##### RECORDS SUPPLIED

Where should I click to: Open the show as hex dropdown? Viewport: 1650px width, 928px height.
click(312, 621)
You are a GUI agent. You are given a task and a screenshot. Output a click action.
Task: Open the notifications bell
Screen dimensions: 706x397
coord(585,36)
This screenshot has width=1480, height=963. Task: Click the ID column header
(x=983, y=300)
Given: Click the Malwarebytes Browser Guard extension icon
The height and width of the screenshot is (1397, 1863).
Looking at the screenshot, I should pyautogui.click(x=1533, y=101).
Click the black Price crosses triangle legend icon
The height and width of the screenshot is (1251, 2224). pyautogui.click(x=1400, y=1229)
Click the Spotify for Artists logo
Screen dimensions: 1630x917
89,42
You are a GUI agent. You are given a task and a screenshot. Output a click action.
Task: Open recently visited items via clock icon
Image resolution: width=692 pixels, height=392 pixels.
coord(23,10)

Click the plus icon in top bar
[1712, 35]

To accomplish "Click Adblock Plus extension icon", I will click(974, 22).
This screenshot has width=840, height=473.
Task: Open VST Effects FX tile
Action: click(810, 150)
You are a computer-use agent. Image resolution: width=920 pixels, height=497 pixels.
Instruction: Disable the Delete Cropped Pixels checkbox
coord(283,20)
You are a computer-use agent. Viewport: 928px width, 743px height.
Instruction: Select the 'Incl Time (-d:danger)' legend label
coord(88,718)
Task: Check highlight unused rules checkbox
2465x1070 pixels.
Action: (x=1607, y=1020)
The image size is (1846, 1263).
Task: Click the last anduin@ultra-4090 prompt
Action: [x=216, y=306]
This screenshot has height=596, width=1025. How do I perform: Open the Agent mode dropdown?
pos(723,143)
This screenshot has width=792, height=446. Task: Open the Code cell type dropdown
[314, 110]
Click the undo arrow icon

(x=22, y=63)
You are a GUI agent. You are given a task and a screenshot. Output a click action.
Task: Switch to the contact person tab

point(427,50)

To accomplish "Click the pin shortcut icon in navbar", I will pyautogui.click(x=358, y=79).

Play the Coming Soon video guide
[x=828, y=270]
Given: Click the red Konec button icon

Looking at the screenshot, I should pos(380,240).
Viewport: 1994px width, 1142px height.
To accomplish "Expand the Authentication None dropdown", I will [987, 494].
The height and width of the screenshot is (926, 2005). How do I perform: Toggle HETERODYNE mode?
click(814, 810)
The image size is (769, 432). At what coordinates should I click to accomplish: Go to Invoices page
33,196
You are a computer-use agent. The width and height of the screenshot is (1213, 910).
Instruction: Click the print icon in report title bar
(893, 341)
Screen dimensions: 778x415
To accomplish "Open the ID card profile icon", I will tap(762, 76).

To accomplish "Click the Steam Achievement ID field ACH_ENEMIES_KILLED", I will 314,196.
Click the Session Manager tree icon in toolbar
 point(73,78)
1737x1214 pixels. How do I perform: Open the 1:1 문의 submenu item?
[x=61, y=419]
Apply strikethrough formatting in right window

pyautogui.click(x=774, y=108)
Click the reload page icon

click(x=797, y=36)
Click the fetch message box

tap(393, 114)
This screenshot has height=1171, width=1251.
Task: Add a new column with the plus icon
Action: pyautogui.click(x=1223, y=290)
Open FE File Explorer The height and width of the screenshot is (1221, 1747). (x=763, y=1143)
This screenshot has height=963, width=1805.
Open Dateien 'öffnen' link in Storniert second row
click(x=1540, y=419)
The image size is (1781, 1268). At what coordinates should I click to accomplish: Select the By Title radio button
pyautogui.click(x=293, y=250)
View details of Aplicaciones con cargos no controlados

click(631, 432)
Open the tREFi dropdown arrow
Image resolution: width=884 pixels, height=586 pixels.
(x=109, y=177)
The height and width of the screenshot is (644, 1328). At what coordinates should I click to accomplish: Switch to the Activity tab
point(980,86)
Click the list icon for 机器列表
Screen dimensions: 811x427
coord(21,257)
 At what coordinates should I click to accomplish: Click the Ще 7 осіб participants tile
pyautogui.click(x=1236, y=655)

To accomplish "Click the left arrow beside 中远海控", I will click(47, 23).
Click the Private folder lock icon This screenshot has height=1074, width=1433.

##########

The line containing "At what coordinates should I click to accomplish: Click" and all lines after it, through the end of the entries above, are to be returned exactly and alone.

OUTPUT »
 At what coordinates should I click to accomplish: Click the Ще 7 осіб participants tile
pyautogui.click(x=1236, y=655)

To accomplish "Click the left arrow beside 中远海控", I will click(47, 23).
Click the Private folder lock icon This screenshot has height=1074, width=1433.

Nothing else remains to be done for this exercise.